Summer is a time when most of us head for the outdoors--even if it’s just our own backyard. The season provides a time to get more exercise, eat fresh produce, and perhaps most importantly lower our stress by enjoying nature. However, experiencing nature can also mean experiencing problems with ticks and mosquitoes! I hope to provide some helpful tips about handling these summer annoyances and keeping you and your loved ones healthy.
Ticks and mosquitoes aren’t just unpleasant—they’re a health hazard. Ticks carry diseases like Lyme disease and more commonly in our area Rocky Mountain Spotted Fever and ehrlichiosis. All of these diseases can be associated with a fever, rash, and muscle or joint aches and they can cause serious long term health problems and even be fatal if not diagnosed and treated properly with medication. Mosquitoes can cause painful, itchy bites but also serious viral diseases like West Nile Virus and Zika virus--a virus that has been found to cause birth defects for the babies of pregnant women who are infected. Zika is unfortunately expected to become more prevalent in the United States.
In order to avoid tick and mosquito borne diseases you should practice preventing tick and mosquito bites. I advise you to wear long pants when you plan to be in tall grasses or wooded areas where ticks live or outside at dawn and dusk when mosquitoes are prevalent. You should use insect repellant on exposed skin and even on your clothes; natural products made from essential plant oils have limited effectiveness and DEET containing products are considered the best defense against biting outdoor pests. Please take note that insect repellants are NOT advised for children less than two months of age and children of any age should only use insect repellants that contain no more than 30% of a chemical called DEET. Although research is limited, DEET containing products are deemed safe at this time for pregnant women to use especially after the first trimester. Women who are pregnant or considering pregnancy can use these products, as should their sexual partners, as the Zika virus is also spread by sexual contact.

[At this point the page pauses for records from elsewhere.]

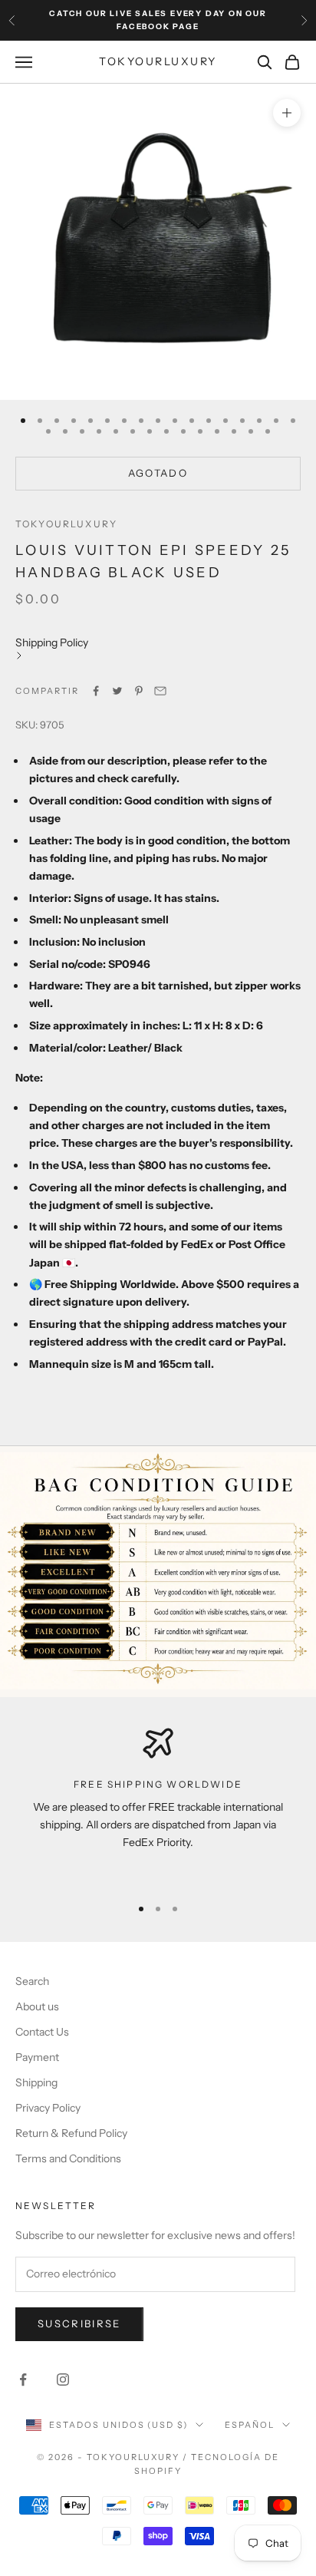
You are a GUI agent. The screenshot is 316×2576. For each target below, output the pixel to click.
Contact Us (42, 2032)
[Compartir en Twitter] (117, 691)
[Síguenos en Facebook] (23, 2379)
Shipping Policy (51, 642)
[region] (158, 1805)
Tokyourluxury (66, 524)
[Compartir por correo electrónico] (160, 691)
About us (37, 2006)
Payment (37, 2057)
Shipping (36, 2082)
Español (250, 2424)
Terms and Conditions (68, 2158)
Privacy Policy (48, 2108)
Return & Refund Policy (71, 2133)
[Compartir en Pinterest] (139, 691)
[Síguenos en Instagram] (63, 2379)
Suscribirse (79, 2323)
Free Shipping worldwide (158, 1784)
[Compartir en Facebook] (96, 691)
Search (32, 1981)
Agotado (158, 473)
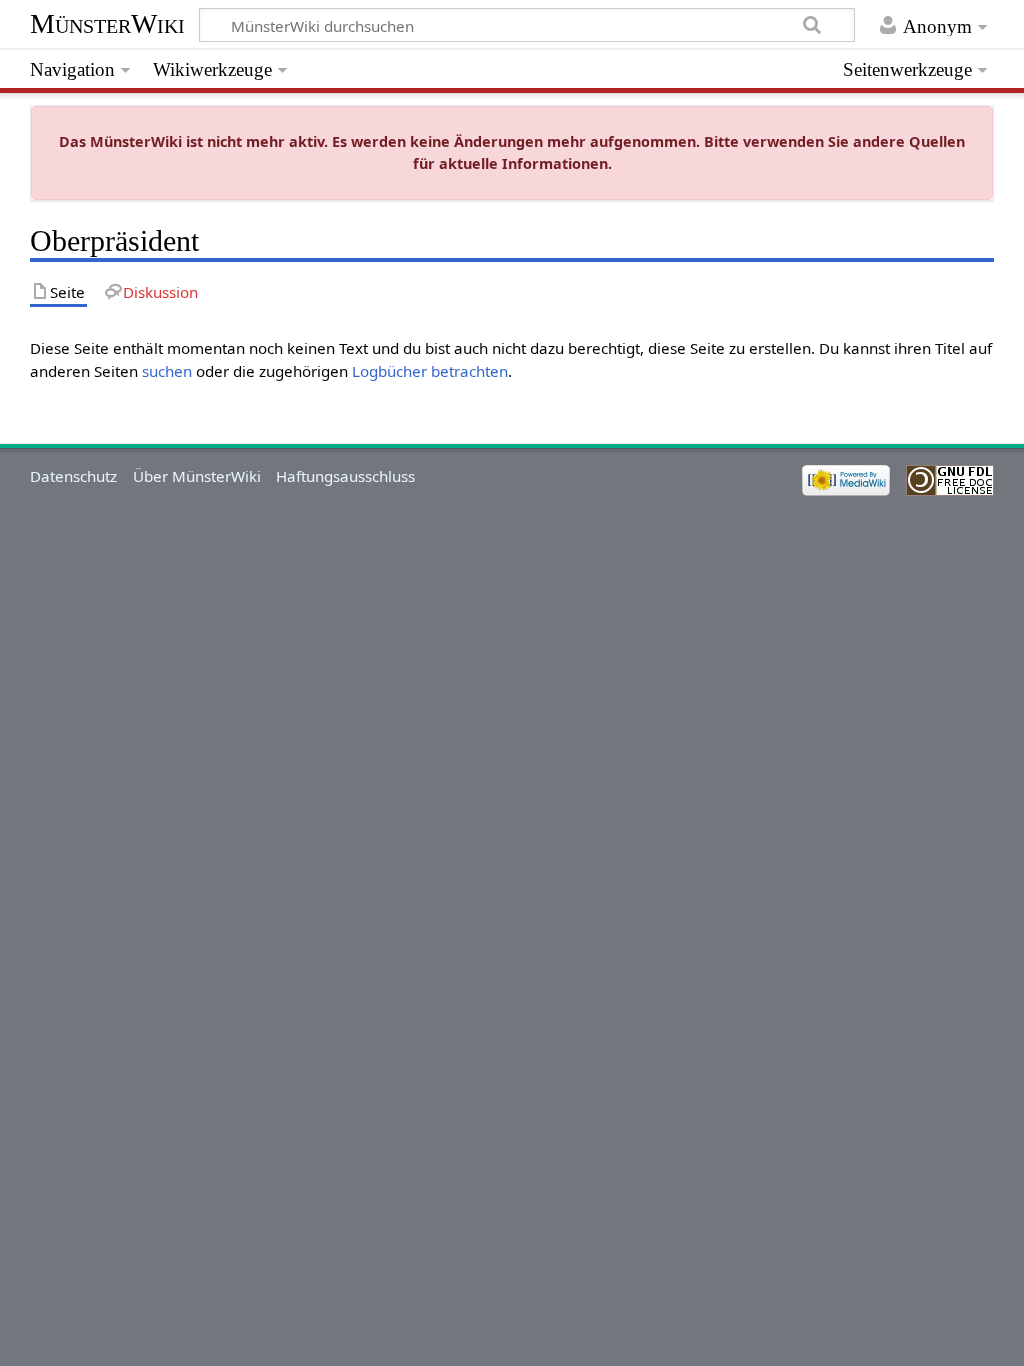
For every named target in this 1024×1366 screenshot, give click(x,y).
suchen (167, 371)
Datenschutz (73, 476)
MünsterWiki (107, 23)
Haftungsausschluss (345, 476)
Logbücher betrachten (430, 371)
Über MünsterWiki (197, 476)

After being outside you should do a thorough check of all parts of the body for ticks. If a tick is removed within 24 hours after biting, the odds of disease transmission is low and you do not need to seek medical attention or get any kind of preventative treatment if you are symptom free. Ticks should be removed whole with clean tweezers taking special care to remove the embedded head. DO NOT burn ticks off or smother ticks with nail polish or other creams, as these techniques do not work and can cause harm.
After mosquito bites occur you can apply an over the counter cream containing hydrocortisone if needed to stop itching and inflammation; unfortunately not much can be done to prevent disease transmission after mosquito bites. Wash all types of bites thoroughly after they occur and avoid scratching.